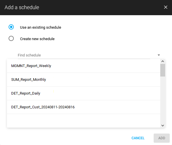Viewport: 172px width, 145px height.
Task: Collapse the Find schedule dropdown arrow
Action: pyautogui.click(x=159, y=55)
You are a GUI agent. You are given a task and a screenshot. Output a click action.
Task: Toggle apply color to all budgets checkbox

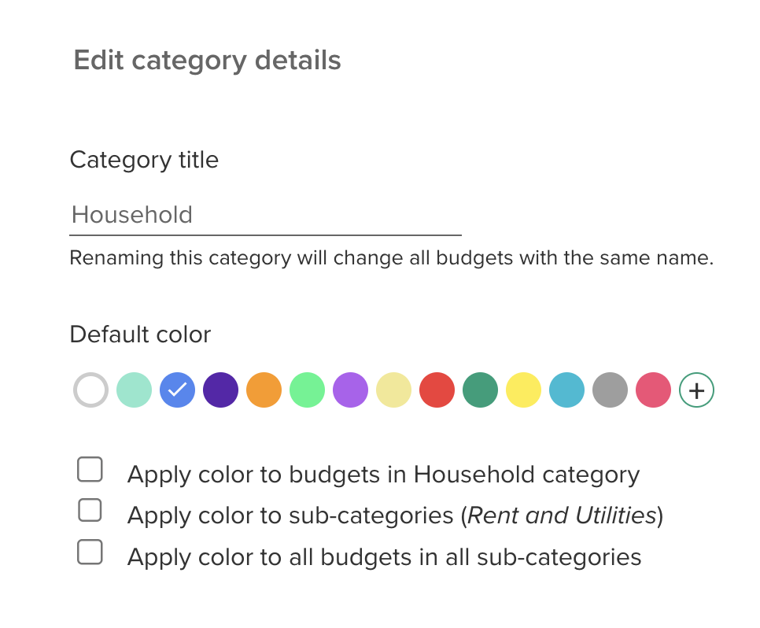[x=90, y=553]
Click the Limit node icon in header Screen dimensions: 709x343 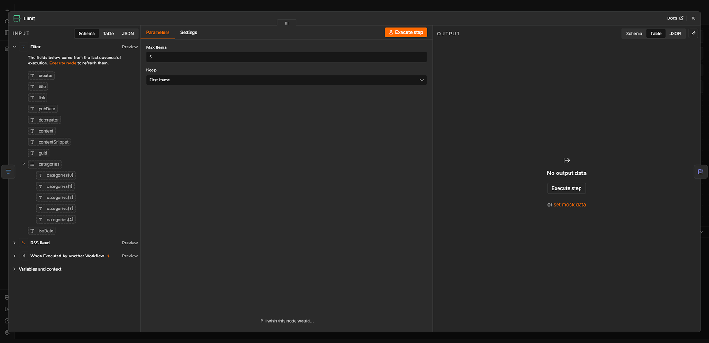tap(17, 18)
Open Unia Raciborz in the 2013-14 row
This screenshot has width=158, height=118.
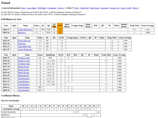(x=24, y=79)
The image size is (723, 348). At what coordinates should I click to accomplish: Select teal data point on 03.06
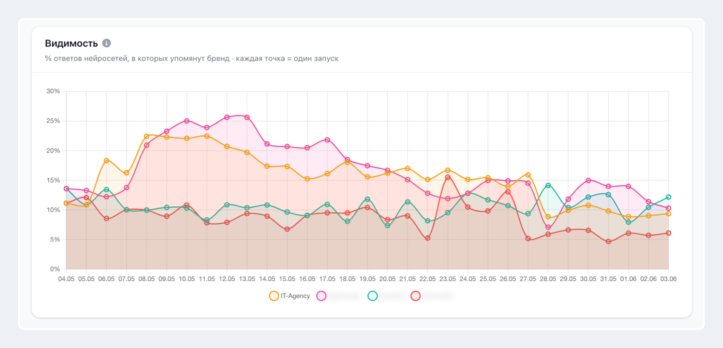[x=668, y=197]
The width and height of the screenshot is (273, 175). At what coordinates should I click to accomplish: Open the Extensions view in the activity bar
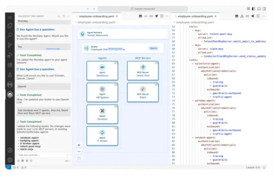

---

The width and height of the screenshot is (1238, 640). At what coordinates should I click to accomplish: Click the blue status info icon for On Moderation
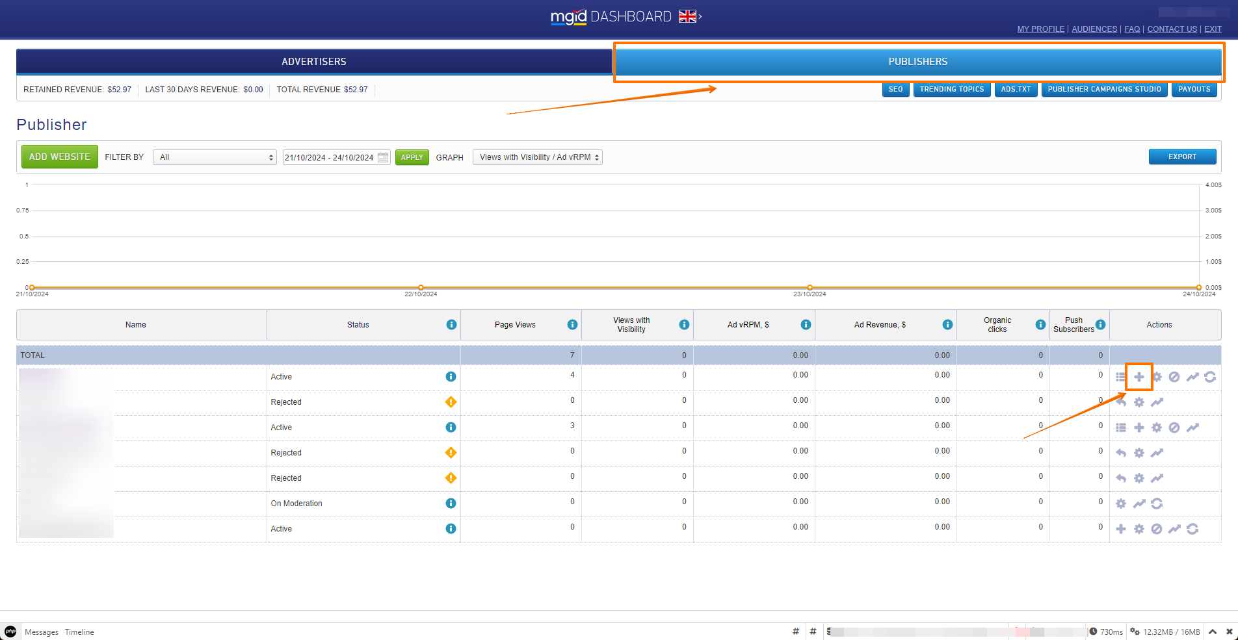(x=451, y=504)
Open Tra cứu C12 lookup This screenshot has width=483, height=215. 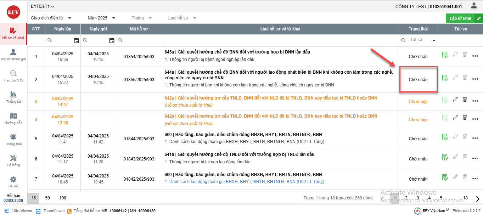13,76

* To do
Using the records above, print exactly the lines between the ones containing "This screenshot has width=158, height=118." and "The width and height of the screenshot is (273, 175).", inclusive, and nothing else; no pictures.

* Response area
This screenshot has width=158, height=118.
(x=24, y=79)
The image size is (723, 348). At what coordinates should I click to accomplish: Select teal data point on 03.06
[x=668, y=197]
The width and height of the screenshot is (273, 175). At what coordinates should I click to accomplish: Open the Extensions view in the activity bar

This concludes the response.